Here is a story I just found in the
Jackson County ExaminerMonday, May 14, 2007
Story last updated at 10:56 AM on Monday, May 14, 2007
State isn't giving some fishermen a fair chance
Guest Column
By Howard Ramsey and Gary Webb
The trial hand fishing season in Missouri was rescinded on April 3, but let's be perfectly clear: That decision was not based on information gathered by the Missouri Department of Conservation from the 2005 and 2006 trial hand fishing season, as you have been led to believe.
Here are the facts. In 2005 and 2006, 159 hand-fishing permits were sold, and 83 hand fishermen fished a 35-mile stretch of the South Fabius River near Palmyra, Mo. In two years, during a total of 193 trips to this river, hand fishermen caught 12 flatheads, 13 channel cats and two blue cats. According to a U.S. Forest Service study in 2002, approximately 467,000 catfish anglers over the age of 16 in Missouri fish with rod and reel, trotlines, bank poles and jugs. Conservation Department regulations allow them to catch and keep five flathead, five blue cats and 10 channel cats - 20 fish a day, 365 days a year. One conventional catfish angler can catch and keep 40 catfish in two days - almost twice as many as the 83 hand fishermen caught in two years.
As long as the Department of Conservation has a well-regulated season for catfish, hand fishermen should be allowed part of the catch.
According to a study by Mark Morgan, University of Missouri-Columbia, there are approximately 2,000 hand fishermen in Missouri. We are asking for a well regulated, 60 day hand-fishing season - June and July - with a five-fish-per-season limit, not 20 a day.
Some newspapers have said scientists are finding that Missouri catfish regulations are probably too liberal and need to be changed. Well, the Conservation Department did change the regulation just last year, from a limit of 15 a day per person to 20. With the two longest rivers in the United States, how can Missouri have a shortage of catfish? Even if we do, why can't we use the Conservation Department's state-of-the-art hatcheries and hatch some? We hatch and stock most all of Missouri's trout for our trout fishermen.
The Conservation Department does wonderful things for this great state, and it is the envy of most states. On the other hand, if you were to give the Iowa or Illinois conservation departments $98 million in sales tax money each year, they to would probably be the envy of most states.
Three surveys - one by the Department of Conservation, two by the Forest Service - in the past three years have asked, "Would you support or oppose a regulated hand fishing season in Missouri if it does not harm the catfish population?"
The Department of Conservation survey showed 51 percent in support and 23 percent opposed; the Forest Service surveys showed 68 percent in support and 7 percent opposed, and 70 percent in support and 9 percent opposed. Maybe, just maybe, this is why our elected officials have been listening to their constituents, and not just to be re-elected.
Some of the world's top catfish biologists have said catching catfish when engaged in reproduction is no different than catching bass, crappie or bluegill on the nest. The only difference is hand fishermen want to use their bare hands,
Fourteen states have a hand fishing season, and six of these states border Missouri. Can all of these states be wrong and Missouri the only one that is right? Studies in these states have shown no adverse effect on their catfish population.
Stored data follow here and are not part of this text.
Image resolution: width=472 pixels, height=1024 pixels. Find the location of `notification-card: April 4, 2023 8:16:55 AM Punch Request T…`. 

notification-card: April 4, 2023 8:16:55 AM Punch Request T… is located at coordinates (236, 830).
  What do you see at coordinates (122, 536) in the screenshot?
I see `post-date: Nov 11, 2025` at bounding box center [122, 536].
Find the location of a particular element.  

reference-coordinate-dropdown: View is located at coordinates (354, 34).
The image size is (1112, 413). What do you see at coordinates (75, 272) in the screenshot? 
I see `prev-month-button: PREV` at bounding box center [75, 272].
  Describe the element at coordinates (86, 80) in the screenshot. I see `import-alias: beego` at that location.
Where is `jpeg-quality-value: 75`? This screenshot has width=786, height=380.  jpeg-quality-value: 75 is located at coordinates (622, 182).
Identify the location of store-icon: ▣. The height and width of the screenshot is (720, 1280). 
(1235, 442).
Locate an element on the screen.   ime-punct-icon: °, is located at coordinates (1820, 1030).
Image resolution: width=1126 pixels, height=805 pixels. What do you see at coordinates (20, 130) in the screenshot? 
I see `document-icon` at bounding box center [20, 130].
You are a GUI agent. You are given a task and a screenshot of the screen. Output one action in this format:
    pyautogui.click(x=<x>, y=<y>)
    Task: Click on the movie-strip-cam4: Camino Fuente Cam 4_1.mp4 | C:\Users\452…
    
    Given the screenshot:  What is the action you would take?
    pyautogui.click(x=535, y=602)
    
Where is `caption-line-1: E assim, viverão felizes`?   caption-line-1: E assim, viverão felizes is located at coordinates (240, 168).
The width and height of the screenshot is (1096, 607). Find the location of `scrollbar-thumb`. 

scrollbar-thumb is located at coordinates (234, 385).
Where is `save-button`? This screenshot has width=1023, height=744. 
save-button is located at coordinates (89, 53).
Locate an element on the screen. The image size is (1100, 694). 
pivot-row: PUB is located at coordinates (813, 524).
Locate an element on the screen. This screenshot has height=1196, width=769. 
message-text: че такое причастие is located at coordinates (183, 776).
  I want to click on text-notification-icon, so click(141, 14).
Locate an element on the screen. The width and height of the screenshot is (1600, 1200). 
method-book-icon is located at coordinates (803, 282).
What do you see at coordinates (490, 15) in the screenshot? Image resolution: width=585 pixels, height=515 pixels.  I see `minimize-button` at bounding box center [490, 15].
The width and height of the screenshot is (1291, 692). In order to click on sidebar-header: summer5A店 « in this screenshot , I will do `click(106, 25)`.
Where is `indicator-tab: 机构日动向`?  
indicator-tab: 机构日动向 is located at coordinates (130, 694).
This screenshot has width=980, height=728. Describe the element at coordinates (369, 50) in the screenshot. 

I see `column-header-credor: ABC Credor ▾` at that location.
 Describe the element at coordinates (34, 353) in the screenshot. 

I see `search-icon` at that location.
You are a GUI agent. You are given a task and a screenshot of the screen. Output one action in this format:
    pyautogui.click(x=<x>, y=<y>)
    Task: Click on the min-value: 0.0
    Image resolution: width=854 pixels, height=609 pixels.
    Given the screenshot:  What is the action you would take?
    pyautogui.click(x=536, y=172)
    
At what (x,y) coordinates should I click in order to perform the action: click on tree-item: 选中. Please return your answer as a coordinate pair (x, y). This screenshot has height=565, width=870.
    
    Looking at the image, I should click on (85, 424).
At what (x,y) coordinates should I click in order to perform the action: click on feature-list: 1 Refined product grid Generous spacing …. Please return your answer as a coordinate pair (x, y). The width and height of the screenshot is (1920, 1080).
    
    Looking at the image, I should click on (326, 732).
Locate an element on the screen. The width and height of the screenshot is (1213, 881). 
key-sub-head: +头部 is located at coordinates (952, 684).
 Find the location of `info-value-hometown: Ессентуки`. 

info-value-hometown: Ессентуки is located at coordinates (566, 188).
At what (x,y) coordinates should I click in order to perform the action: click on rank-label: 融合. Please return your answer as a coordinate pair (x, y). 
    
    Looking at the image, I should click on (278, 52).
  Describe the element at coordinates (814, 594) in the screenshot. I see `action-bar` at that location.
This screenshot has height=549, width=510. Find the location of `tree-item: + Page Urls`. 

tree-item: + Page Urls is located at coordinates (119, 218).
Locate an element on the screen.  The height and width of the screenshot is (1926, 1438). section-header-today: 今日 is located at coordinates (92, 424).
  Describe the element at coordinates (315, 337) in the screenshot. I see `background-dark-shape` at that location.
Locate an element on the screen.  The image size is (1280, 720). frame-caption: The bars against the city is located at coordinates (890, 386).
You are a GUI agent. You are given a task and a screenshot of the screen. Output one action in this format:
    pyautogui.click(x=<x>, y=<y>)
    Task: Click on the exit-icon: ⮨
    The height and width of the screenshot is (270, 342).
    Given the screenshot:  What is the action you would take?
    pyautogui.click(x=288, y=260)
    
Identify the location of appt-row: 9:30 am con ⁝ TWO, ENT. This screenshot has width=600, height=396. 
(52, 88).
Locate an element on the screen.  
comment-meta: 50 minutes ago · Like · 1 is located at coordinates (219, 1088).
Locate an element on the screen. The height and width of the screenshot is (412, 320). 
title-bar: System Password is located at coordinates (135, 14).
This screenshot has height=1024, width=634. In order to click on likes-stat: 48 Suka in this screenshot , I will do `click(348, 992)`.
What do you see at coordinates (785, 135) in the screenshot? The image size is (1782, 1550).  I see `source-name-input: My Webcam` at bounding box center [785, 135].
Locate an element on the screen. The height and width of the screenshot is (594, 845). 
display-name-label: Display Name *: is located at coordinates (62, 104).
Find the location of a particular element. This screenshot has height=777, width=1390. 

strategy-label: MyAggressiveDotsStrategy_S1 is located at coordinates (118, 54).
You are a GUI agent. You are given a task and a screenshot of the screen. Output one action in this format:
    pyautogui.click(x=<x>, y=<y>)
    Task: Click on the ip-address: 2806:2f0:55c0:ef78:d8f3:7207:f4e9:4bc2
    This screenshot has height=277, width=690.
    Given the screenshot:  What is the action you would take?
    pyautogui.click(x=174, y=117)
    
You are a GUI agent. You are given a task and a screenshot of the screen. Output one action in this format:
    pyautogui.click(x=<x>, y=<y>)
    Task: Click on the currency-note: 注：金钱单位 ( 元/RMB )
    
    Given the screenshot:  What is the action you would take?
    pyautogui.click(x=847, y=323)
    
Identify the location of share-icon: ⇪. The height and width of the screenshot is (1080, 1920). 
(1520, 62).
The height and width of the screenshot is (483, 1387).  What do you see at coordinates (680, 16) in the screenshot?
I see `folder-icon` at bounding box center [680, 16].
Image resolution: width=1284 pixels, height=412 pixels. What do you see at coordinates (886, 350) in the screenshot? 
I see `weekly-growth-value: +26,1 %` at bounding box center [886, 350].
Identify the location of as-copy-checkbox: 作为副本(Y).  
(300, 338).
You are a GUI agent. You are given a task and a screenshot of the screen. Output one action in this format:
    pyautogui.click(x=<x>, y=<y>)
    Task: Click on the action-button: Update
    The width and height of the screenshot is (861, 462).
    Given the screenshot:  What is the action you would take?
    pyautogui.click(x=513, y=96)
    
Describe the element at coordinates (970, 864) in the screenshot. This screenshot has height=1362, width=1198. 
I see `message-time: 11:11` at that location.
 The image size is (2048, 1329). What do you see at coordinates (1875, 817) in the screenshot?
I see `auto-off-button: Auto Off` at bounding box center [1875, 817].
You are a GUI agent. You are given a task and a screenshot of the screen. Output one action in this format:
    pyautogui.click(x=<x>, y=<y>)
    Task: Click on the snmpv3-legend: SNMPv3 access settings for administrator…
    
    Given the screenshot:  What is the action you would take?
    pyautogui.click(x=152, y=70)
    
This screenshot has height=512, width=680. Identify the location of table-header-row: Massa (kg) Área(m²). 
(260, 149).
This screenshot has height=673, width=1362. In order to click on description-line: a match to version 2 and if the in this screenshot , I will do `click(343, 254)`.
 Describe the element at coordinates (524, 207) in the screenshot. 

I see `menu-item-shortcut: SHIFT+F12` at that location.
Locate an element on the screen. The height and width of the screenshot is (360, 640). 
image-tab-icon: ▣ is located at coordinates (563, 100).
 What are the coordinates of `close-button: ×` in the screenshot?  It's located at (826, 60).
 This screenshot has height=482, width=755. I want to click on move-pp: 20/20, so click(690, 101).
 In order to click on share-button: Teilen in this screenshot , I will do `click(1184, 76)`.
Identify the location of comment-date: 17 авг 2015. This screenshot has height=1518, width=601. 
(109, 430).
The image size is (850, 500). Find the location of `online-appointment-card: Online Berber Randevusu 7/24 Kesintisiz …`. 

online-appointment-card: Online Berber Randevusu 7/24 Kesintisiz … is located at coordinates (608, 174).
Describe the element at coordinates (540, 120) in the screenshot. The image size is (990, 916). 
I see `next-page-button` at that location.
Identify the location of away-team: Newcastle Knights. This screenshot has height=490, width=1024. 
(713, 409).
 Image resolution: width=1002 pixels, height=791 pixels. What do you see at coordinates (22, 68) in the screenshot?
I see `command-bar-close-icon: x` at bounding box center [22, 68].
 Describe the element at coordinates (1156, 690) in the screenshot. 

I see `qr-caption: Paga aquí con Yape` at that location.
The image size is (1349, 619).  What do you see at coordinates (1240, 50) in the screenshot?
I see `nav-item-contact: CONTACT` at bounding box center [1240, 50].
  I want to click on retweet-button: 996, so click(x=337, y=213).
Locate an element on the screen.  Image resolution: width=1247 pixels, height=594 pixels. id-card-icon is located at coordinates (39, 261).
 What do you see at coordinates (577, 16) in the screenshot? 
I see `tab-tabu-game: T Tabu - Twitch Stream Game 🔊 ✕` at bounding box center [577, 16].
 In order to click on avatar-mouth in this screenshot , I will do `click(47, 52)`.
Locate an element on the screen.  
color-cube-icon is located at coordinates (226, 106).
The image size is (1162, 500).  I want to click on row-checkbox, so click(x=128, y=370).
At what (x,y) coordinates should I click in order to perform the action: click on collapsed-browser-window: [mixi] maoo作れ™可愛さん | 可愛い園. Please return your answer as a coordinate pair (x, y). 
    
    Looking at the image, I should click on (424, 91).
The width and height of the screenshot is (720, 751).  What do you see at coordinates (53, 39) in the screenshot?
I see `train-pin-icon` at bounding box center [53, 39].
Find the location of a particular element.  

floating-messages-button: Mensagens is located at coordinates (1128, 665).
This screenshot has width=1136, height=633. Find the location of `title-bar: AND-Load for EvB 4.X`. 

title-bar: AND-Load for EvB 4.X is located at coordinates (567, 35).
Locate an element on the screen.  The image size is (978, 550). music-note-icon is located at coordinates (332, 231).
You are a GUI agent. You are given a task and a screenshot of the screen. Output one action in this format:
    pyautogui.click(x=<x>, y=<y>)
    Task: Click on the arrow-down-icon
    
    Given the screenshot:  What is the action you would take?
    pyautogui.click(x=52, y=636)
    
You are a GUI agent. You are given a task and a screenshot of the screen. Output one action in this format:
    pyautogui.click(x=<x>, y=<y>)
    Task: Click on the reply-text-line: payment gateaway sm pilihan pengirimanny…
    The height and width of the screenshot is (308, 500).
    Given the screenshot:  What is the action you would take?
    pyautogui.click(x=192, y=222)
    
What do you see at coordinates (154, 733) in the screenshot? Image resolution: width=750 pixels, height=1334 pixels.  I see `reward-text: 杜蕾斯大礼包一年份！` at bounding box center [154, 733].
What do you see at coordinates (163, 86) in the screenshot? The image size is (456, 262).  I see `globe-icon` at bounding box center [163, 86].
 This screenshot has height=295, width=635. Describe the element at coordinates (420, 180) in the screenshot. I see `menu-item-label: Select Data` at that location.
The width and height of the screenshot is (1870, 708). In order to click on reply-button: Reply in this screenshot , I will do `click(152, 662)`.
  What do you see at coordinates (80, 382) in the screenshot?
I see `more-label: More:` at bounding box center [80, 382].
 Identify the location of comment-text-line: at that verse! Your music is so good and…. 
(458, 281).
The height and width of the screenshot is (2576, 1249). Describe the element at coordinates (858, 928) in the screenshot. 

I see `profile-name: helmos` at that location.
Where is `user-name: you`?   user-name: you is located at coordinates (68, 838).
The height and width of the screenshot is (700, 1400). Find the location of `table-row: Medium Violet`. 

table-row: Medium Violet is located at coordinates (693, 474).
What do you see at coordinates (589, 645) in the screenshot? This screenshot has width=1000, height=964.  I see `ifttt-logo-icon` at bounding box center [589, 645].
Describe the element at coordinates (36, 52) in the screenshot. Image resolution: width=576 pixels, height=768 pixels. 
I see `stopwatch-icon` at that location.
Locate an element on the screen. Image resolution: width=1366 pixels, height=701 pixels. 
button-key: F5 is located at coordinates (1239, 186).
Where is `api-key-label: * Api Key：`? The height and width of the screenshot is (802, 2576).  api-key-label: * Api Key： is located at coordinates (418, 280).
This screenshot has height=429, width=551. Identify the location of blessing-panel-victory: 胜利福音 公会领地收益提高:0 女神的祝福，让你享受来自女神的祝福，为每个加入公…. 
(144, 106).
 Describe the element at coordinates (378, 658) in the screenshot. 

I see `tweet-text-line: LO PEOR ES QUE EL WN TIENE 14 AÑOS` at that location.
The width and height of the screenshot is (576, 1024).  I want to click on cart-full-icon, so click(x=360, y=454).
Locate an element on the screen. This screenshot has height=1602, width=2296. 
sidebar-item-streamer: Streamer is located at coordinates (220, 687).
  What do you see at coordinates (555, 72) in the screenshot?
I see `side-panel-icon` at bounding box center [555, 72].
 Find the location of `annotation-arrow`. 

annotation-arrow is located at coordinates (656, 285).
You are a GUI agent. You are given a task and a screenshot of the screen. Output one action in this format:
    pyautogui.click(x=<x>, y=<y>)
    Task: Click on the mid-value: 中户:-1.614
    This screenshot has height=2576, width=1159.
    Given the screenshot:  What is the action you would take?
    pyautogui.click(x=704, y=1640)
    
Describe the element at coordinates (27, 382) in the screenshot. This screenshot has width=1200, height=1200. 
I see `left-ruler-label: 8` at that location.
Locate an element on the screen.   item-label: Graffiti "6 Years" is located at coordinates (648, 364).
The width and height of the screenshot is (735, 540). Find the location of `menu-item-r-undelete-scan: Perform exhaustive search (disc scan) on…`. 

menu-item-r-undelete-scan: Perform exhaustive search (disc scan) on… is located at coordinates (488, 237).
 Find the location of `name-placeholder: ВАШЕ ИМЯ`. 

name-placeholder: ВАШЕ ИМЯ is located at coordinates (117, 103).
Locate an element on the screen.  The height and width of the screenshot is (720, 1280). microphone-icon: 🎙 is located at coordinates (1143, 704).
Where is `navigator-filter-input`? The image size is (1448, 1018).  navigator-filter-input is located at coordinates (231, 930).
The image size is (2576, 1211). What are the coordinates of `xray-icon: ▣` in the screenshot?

Noodlers Anonymous has always believed that if a group of Missouri citizens want to enjoy of one of Missouri's largest renewable natural resources, catfish, and if that has no detrimental effect on the resource, it is the Conservation Department's duty to help make it happen, not do the opposite.
The catfish belong to all Missouri citizens, and as long as the Department of Conservation establishes a well-regulated season, hand fishermen should be allowed part of the allowable catch. Noodlers Anonymous believes the hand fishermen are being discriminated against by the Department of Conservation, and until it can be held accountable for its actions it will continue to discriminate not only against us but against anyone trying to make changes in the Wildlife Code, even if it doesn't have any data to support its positions.
Howard Ramsey of Paris, Mo., is president of Noodlers Anonymous. Gary Webb is historian and researcher for Noodlers Anonymous.